One important caveat: zero-copy only works when the connection is unencrypted (PLAINTEXT). When TLS/SSL is enabled, Kafka must copy data into userspace for encryption before passing it to the socket — the sendfile path is bypassed entirely. Production clusters using TLS therefore pay a higher per-byte CPU cost for egress.
Deep dive: replication and leader election
sequenceDiagram
participant P as Producer
participant L as Leader (Broker 1)
participant F1 as Follower (Broker 2)
participant F2 as Follower (Broker 3)
P->>L: Produce(offset 42, acks=all)
L->>L: Write to local log
F1->>L: Fetch(from offset 42)
F2->>L: Fetch(from offset 42)
L-->>F1: Record batch (offset 42)
L-->>F2: Record batch (offset 42)
F1->>L: Fetch(from offset 43) ← acknowledges receipt
F2->>L: Fetch(from offset 43) ← acknowledges receipt
L->>L: Advance HW to 43 (exclusive: all msgs < 43 are committed)
L-->>P: Ack (offset 42 committed)
P-->>P: Produce success
Followers pull from the leader using the same Fetch API that consumers use. When all ISR members have fetched past offset N, the leader advances the high-watermark to N.
ISR shrink and unclean leader election
If a follower falls behind (replica.lag.time.max.ms exceeded), it is removed from the ISR. If the leader fails and the ISR now has only {follower_2}, that follower becomes the new leader with no data loss.
The dangerous case: the ISR shrinks to only the leader, then the leader crashes before any replica has caught up. Every remaining replica is now out-of-sync (OSR — out-of-sync replicas).
With unclean leader election enabled (unclean.leader.election.enable=true), an OSR replica can become leader. Availability returns — but that replica is missing some messages that were acknowledged to producers, and those messages are permanently lost.
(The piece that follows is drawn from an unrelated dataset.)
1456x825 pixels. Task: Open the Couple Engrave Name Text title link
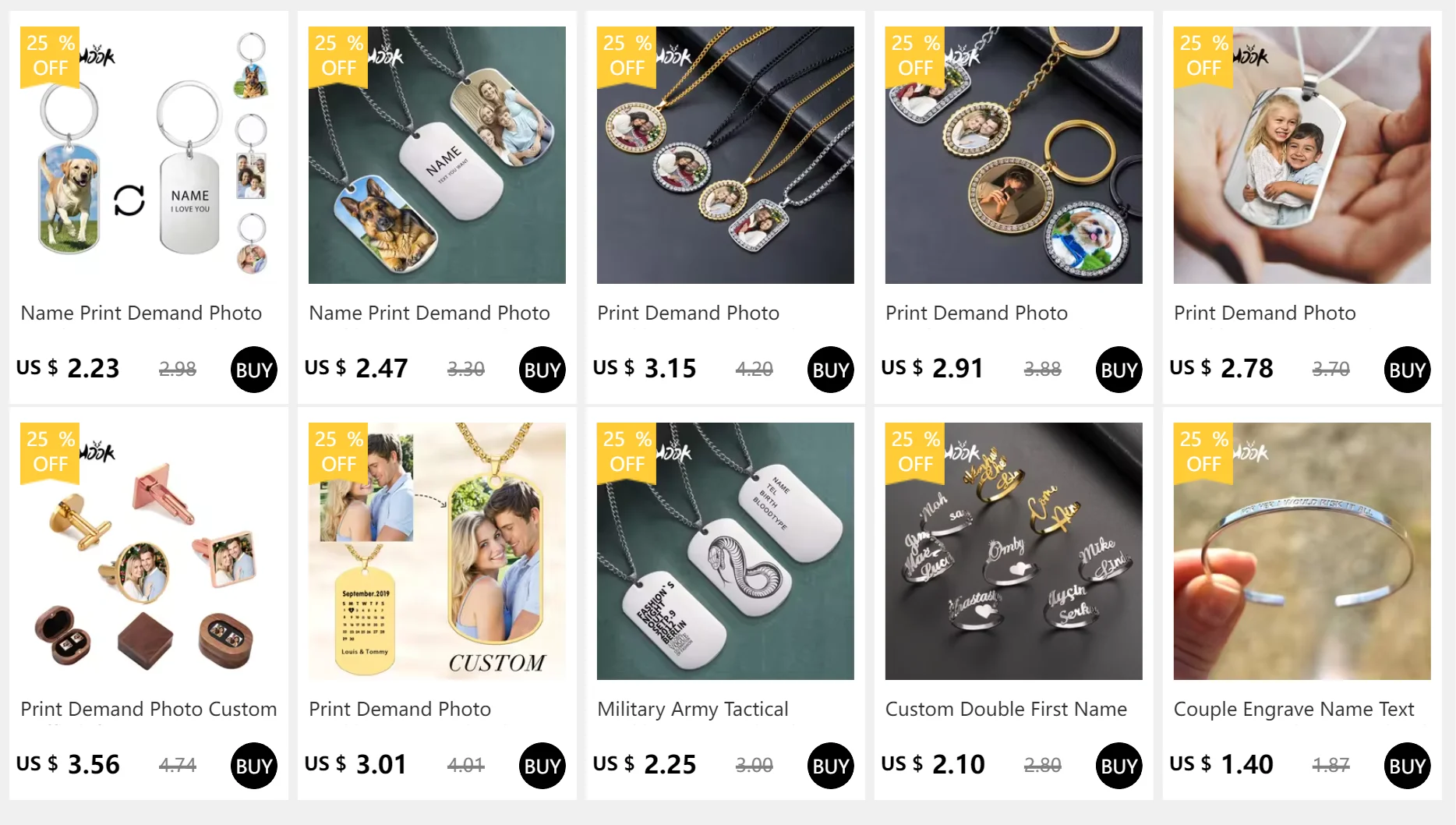pos(1294,709)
With unclean leader election disabled (false, the safer default), no OSR replica can become leader. The partition stays offline until an ISR member comes back online. Durability is preserved, but at the cost of availability.
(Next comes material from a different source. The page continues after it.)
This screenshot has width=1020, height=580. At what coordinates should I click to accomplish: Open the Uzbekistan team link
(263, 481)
This is the canonical availability vs. durability trade-off in Kafka. Know it cold for any interview.
Deep dive: consumer groups and rebalancing
When a consumer joins or leaves a group, the broker's group coordinator triggers a rebalance: partition ownership is re-assigned across the surviving consumers. During a rebalance, all consumers in the group pause consumption — this is the stop-the-world window, and it's the most common source of production incidents with Kafka consumers.
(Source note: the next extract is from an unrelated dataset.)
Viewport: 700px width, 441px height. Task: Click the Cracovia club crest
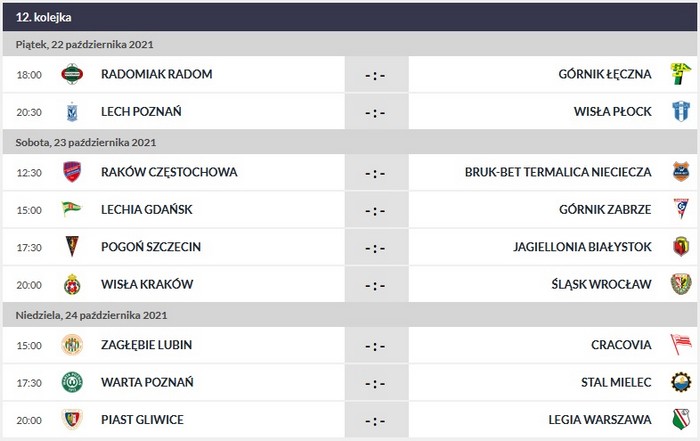click(681, 345)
The typical causes: consumers not calling poll() fast enough (heartbeat timeout), long processing per message that makes the consumer appear dead to the coordinator, frequent restarts during rolling deploys without tuning session.timeout.ms, or adding/removing consumer instances too aggressively.
Two mitigations make a real difference in practice. Cooperative incremental rebalancing (Kafka 2.4+) only revokes the minimum set of partitions necessary rather than pausing everything at once. Static group membership (group.instance.id) lets a consumer that rejoins within session.timeout.ms reclaim its old partitions without triggering a full rebalance. Tuning max.poll.interval.ms to match your actual processing time and session.timeout.ms to balance responsiveness against false positives rounds out the picture.
Deep dive: retention and log compaction
Time/size-based retention
The simple model: delete segment files older than retention.ms (default: 7 days) or when total partition size exceeds retention.bytes. When a segment is deleted, all offsets in that segment are gone.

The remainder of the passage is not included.